Gibt es eine Qualitätskontrolle in Form einer Fortbildungsverpflichtung oder
Supervision? Die Ausbildung im Centered Riding ist zum Beispiel sehr kurz, sie dauert insgesamt nur sieben Tage. Man muss aber alle zwei Jahre eine Fortbildung machen und wird beim Unterrichten
überprüft. Viele machen die Ausbildung, aber die wenigstens haben das Durchhaltevermögen und bleiben dann auch dabei.
Da ich selbst die Erfahrung gemacht habe, dass ich manche Inhalte einer Ausbildung erst Jahre später tiefer verstanden habe, wäre es für mich persönlich bei der Auswahl eines neuen Trainers
außerdem wichtig zu wissen, wie lange er oder sie sich bereits mit einem Thema beschäftigt hat.
Kann man mit der Ausbildung tatsächlich arbeiten?
Hier in Österreich gibt es den berühmten Fall einer Physiotherapieausbildung, deren Absolventen plötzlich per Gesetz nicht mehr mit Pferden arbeiten durften, weil es nur Tierärzten erlaubt ist, therapeutisch mit Tieren zu arbeiten.
Gibt es denn überhaupt einen Bedarf für den neuen Dienstleister?
Die vorher genannte Ausbildung wurde umbenannt und wird weiterhin fleißig angeboten. Ich weiß aber aus Gesprächen mit einigen Absolventen, dass sie kaum Arbeit finden, weil das Angebot nicht der Nachfrage entspricht.
Wie soll ein Pferdebesitzer bei dem großen und vielfältigen Angebot an Ausbildungen entscheiden, welche Trainerin für ihn in Frage kommt?
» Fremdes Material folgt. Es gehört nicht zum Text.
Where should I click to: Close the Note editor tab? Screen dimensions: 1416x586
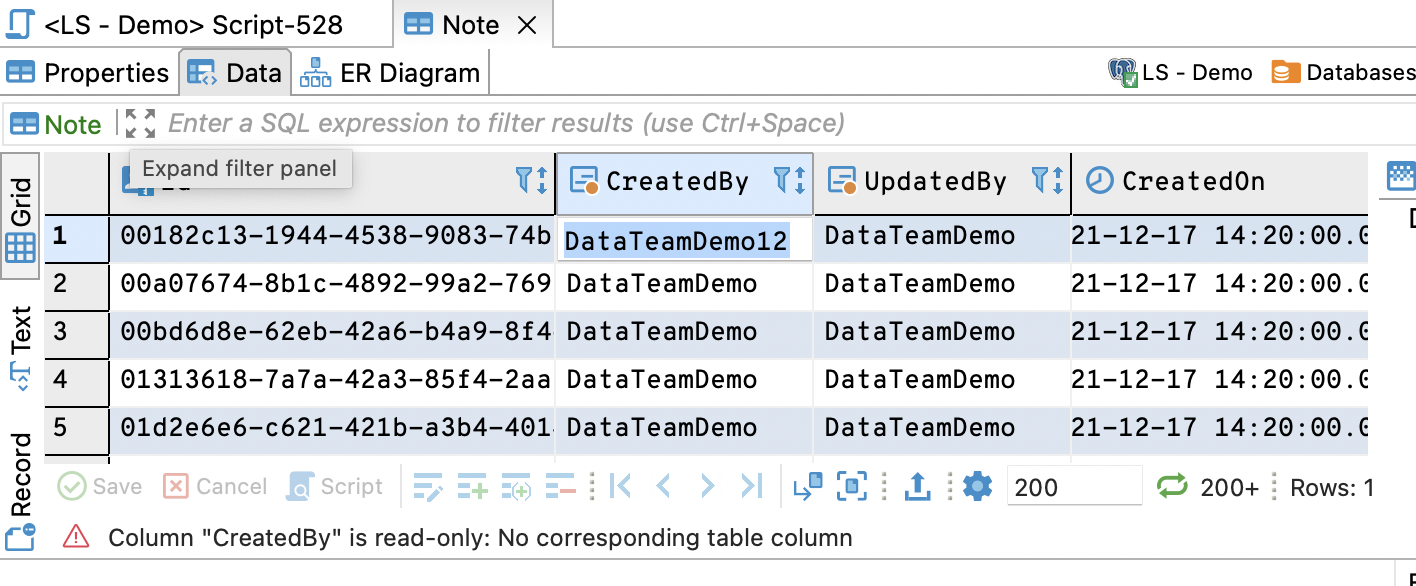pos(529,26)
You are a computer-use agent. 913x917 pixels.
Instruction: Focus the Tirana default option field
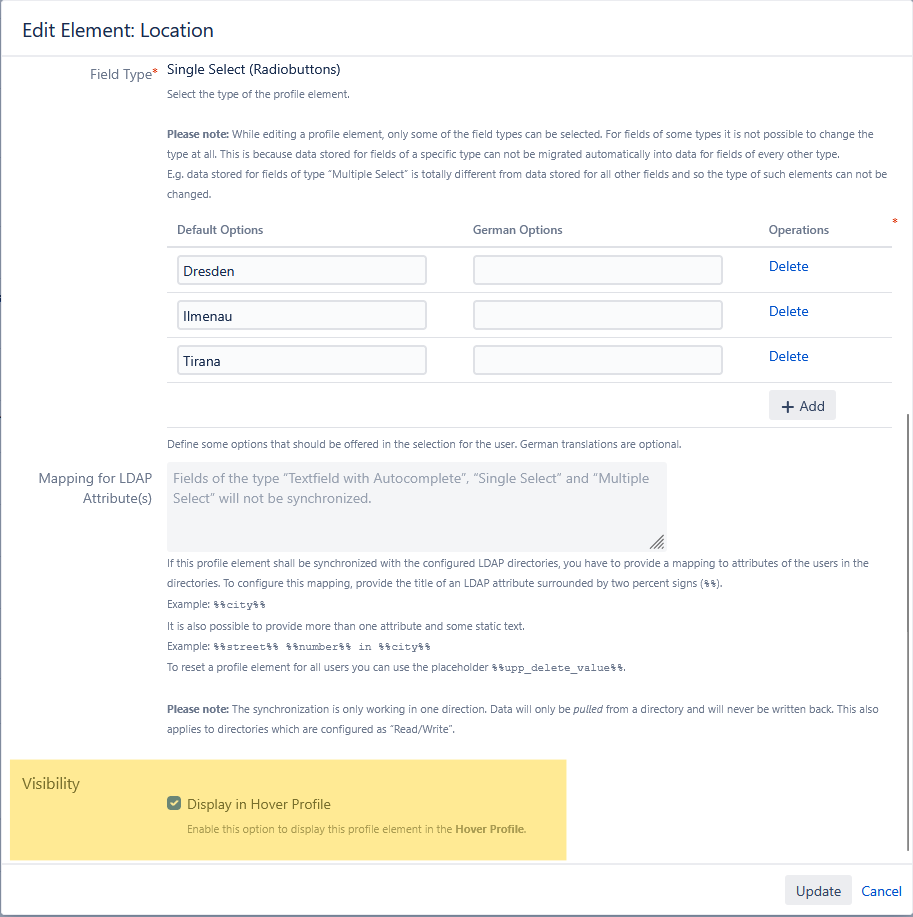(x=302, y=360)
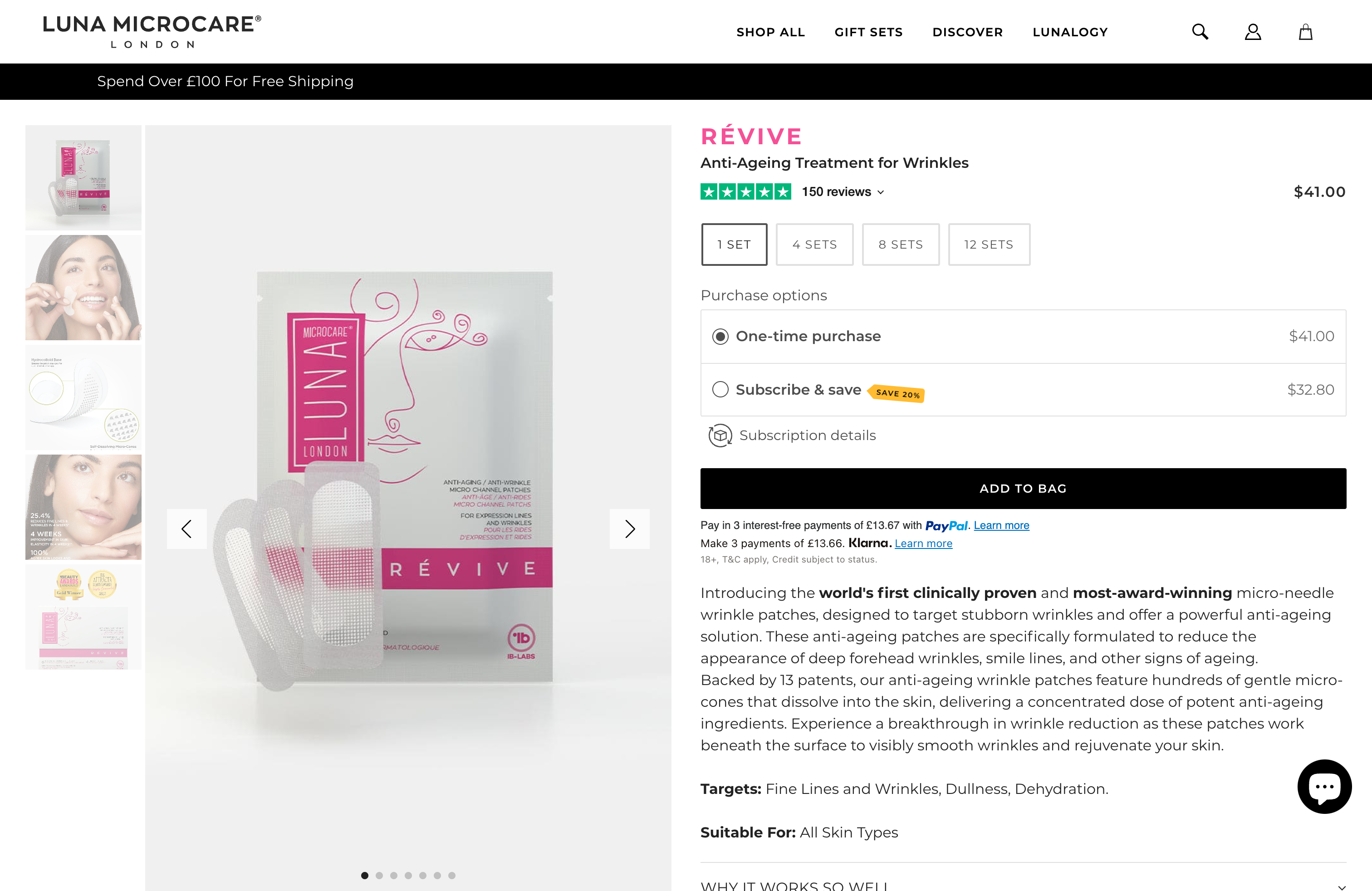Open the PayPal Learn more link
The height and width of the screenshot is (891, 1372).
1001,525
Diese Frage beschäftigt mich am allermeisten - schließlich machen sich die wenigsten PferdebesitzerInnen die Mühe, die Informationsblätter der einzelnen Ausbildungen beim Anbieter anzufragen und zu lesen. Wenn also der Besitz einer Qualifikation nicht das Entscheidungskriterium für eine Trainerin ist, weil man sowieso nicht weiß, worum es geht, was ist es dann? Oder wird es Trends in der Ausbildung geben? Wird der Wert einer Qualifikation von der Social-Media-Präsenz des Anbieters abhängen? Müssen alle, die beruflich mit Pferden zu tun haben, ständig neue Qualifikationen erwerben, um wettbewerbsfähig zu bleiben? (Weiterbildung ist immens wichtig - aber muss sie immer mit einer Qualifikation enden?)
Mein Fazit ist, dass ich positive und negative Aspekte dieses neuen Ausbildungsbooms sehe. In der heutigen Zeit ist das biologische und psychologische Wissen über Pferde exponentiell angestiegen. Die traditionellen Ausbildungen berücksichtigen neue Erkenntnisse nur bedingt in ihren Lehrplänen. Die „neuen“ Ausbildungen reagieren auf diesen Bedarf. Die Transparenz und der Bekanntheitsgrad der verschiedenen Ausbildungen werden sicherlich wichtige Kriterien für ihren Erfolg sein. Ich persönlich mache aber immer wieder die Erfahrung, dass einige Pferdeleute in meiner Ecke der Welt noch nie von zwei meiner Ausbildungen gehört haben, obwohl beide weit über 30 Jahre alt und weltweit verbreitet sind. Wie wird das in Zukunft in unserer schnelllebigen Welt sein, wenn es immer neue Qualifikationen gibt?
Mich würde euer Feedback zum Thema interessieren! Wie triffst du eine Entscheidung für einen Trainer oder eine Trainerin?
a) Mundpropaganda
b) Empfehlungen aus dem Internet
c) Qualifikationen
d) Erfahrung
e) Social-Media-Präsenz
f) Turniererfolg
g) Ich wohne sehr entlegen und/oder habe keine Transportmöglichkeit. Ich bin froh, wenn überhaupt jemand zu mir kommt.